Abstract
Purpose :
In diabetic macular edema (DME), hard exudates (HE) represent exudative material and other deposits in the retina, and are one of the hallmarks of diabetic retinopathy (DR). We applied a deep learning-based (DL) segmentation model for HE in eyes with DME using spectral domain optical coherence tomography (OCT) scans to measure HE on a volumetric level, describe model performance with results on baseline data, and association to human color fundus photography (CFP)-based grading.
Methods :
Hyperreflective material was annotated on the pixel level on B-Scans from the Phase 2 BOULEVARD study (NCT02699450) by 2 experts from Liverpool Ophthalmic Reading Centre, split on the patient level into training (1355 B-Scans) and validation (155 B-scans) sets. The U-Net, a convolutional neural network for biomedical image segmentation, was trained and evaluated using Sørensen–Dice coefficient (DICE) scores, measuring the overlap between annotations and predictions, and specificity. 98 OCT Spectralis scans with 97 B-Scans each from the screening visit of the Phase 2b ALTIMETER study (NCT04597918) were segmented and objects > 100 µm in diameter were classified as HE. HE counts and volumes were assessed, and volumes compared to manual grading on CFP, where “definite” or “absent” encoded HE presence/absence (n=3 “questionable” cases excluded).
Results :
On the validation set the model reached median and average DICE scores of 71% and 65%, respectively, with a median specificity of 99.96%, ruling out noise detection.

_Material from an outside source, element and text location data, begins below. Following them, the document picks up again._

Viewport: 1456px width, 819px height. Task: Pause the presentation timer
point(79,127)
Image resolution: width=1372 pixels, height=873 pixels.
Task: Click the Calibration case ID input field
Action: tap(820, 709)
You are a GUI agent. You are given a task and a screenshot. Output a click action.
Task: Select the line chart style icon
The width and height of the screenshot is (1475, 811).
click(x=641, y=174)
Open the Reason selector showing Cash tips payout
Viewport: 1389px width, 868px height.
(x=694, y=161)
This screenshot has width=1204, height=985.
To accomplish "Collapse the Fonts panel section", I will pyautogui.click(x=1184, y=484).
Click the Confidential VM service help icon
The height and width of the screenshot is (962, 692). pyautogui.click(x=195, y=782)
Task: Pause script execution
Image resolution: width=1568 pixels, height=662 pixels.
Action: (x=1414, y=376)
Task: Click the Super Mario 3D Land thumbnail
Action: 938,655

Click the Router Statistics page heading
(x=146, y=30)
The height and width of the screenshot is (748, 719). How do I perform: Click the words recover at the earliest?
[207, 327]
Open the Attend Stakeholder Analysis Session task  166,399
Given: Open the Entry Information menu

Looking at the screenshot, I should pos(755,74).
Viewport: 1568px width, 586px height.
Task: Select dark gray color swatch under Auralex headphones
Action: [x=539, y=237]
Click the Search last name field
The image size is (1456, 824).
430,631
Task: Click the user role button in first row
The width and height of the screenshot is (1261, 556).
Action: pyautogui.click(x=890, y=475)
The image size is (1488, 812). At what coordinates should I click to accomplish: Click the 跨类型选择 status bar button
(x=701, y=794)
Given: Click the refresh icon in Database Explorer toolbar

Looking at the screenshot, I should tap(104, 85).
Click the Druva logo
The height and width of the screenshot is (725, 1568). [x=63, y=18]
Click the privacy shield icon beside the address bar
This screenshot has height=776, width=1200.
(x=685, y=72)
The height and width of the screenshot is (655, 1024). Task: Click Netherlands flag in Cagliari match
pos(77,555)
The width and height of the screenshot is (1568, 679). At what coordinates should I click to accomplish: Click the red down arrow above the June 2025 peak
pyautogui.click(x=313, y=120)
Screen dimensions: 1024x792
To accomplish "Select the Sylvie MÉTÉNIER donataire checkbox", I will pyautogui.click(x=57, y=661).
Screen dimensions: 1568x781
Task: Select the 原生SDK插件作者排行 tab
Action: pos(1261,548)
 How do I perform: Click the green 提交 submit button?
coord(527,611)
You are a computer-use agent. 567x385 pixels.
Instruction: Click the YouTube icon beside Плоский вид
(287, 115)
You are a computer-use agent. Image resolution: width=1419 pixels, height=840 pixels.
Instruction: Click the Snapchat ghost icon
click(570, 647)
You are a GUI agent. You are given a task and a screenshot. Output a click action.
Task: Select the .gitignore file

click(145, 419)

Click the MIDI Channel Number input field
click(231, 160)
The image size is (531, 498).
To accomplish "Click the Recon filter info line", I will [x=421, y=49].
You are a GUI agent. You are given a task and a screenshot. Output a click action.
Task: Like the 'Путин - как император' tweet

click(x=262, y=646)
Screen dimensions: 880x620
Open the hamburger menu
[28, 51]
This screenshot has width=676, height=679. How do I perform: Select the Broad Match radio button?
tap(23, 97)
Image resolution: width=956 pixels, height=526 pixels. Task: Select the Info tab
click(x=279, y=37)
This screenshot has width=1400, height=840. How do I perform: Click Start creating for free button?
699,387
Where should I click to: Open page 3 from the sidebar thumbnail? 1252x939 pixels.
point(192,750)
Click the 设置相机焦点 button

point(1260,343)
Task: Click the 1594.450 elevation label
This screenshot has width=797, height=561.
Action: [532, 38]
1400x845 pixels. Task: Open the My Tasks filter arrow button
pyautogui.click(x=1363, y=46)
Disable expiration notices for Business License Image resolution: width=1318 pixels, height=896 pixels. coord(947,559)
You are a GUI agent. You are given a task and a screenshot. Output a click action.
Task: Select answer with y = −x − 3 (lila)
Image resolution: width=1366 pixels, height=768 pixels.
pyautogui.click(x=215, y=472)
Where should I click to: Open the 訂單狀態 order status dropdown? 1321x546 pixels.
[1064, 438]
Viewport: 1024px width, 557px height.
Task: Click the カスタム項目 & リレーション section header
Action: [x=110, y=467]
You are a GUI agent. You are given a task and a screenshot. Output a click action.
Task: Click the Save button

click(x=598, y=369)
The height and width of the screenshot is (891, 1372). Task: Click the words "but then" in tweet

In the 3 mm diameter ETDRS ring, baseline HE median volume was 4.7 nl, with the first quartile at 0.71 nL and the third quartile at 41.18 nL (IQR=40.47). Baseline HE median object count was 5.5, with the first quartile at 2 and the third quartile at 18 (IQR=16). The segmented median HE volume was 70 times higher (26.8 nl vs 0.38 nl) in the group of eyes graded “definite” (n=68) vs “absent” (n=27). A high degree of spatial concordance between HE on CFP vs HE on OCT en-face projections was observed, which will be shown in the presentation.
Conclusions :
We developed a DL-based segmentation model for HE on OCT, and assessed its performance. We applied it to baseline scans of DME eyes, assessed HE volume and count distributions, and showed good alignment with CFP-based binary presence/absence by the reading centre, enabling quantitative volumetric assessment of HE on OCT.
This abstract was presented at the 2024 ARVO Imaging in the Eye Conference, held in Seattle, WA, May 4, 2024.